The Giants had little trouble with the up-close-and-personal coverage of Packers cornerback Al Harris in taking a 23-20 overtime win in Green Bay Jan. 20. Burress either sped past Packers defenders or deceived them, with quarterback Eli Manning delivering passes at just the right moment. Harris often was out of position or penalized while attempting to contain Burress, who caught 11 passes for 151 yards.
The Patriots struggled to keep up with Burress Dec. 29, when he caught four passes for 84 yards and two touchdowns.
The Patriots likely will vary their coverage of Burress. New England also will limit the number of times Hobbs is isolated on Burress, though that will depend on the success of the Giants' running game.
Hobbs said the Patriots also will have to be physical when defending the run, particularly against bruising tailback Brandon Jacobs.
"You've got to be a man," he said. "This is a man's game, it's a violent game. You can't shy away. You have to go into him with a full head of steam and hope he falls down. It's like chopping wood. You keep chopping and, eventually, they fall down."
The Giants are likely to attack Hobbs ahead of fellow corner Asante Samuel (six interceptions). Hobbs, at 5 feet 9 inches, 195 pounds, has a size disadvantage against Burress (6-5, 232 pounds) and Jacobs (6-4, 264 pounds), but he welcomes the challenge.
"You have to have a quiet swagger," Hobbs said. "All the criticism and comment brushes off, it falls off, it doesn't bother me. I don't tell you how to do your job. I don't let it bother me when people who don't know my job criticize me."
Hobbs started the season spectacularly, a 108-yard kickoff return in a 38-14 win over the New York Jets tying the league record for the longest return, and is concluding it strong.
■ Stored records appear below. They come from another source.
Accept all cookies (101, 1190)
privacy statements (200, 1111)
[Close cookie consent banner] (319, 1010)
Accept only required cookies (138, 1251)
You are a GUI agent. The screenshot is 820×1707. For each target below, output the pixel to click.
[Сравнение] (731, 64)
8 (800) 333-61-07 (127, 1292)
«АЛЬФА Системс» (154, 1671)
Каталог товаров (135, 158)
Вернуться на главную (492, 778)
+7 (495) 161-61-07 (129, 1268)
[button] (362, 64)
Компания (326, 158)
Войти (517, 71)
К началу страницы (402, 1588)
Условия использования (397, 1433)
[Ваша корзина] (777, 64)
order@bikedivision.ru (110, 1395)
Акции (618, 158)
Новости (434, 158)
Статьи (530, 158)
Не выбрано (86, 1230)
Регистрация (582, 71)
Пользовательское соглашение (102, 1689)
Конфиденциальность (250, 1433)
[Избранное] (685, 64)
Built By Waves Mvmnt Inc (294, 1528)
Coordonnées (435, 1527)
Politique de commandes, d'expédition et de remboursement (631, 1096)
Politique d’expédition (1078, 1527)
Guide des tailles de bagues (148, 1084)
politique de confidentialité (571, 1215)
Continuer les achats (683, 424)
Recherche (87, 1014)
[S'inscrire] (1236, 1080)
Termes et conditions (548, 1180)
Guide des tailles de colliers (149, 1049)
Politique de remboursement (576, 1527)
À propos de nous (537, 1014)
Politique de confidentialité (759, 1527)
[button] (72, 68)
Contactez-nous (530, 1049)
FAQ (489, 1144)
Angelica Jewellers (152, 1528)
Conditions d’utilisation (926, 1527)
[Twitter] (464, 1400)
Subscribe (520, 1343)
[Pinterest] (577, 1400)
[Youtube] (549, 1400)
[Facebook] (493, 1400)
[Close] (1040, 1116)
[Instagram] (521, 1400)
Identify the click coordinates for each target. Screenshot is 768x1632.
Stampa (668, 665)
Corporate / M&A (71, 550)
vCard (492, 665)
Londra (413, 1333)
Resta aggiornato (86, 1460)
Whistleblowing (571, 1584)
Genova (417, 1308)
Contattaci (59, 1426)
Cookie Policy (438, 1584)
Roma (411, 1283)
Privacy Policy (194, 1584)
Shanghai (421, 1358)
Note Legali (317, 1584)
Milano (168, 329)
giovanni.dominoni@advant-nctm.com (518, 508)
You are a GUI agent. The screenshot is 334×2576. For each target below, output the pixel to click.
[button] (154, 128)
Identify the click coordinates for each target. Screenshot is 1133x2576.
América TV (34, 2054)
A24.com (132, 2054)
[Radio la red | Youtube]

Hobbs made his first interception of the season in the fourth quarter against the Giants and had a second-quarter interception against San Diego in the AFC Championship game.
Hobbs joined the Patriots after the 2005 Super Bowl and did not become a full-time starter until this season. Hobbs seems more than happy to be here.
"You've got to love it," Hobbs said. "This is a great opportunity to show the world what you can do out there. That's all you can ask for. It's what we've asked for all our lives."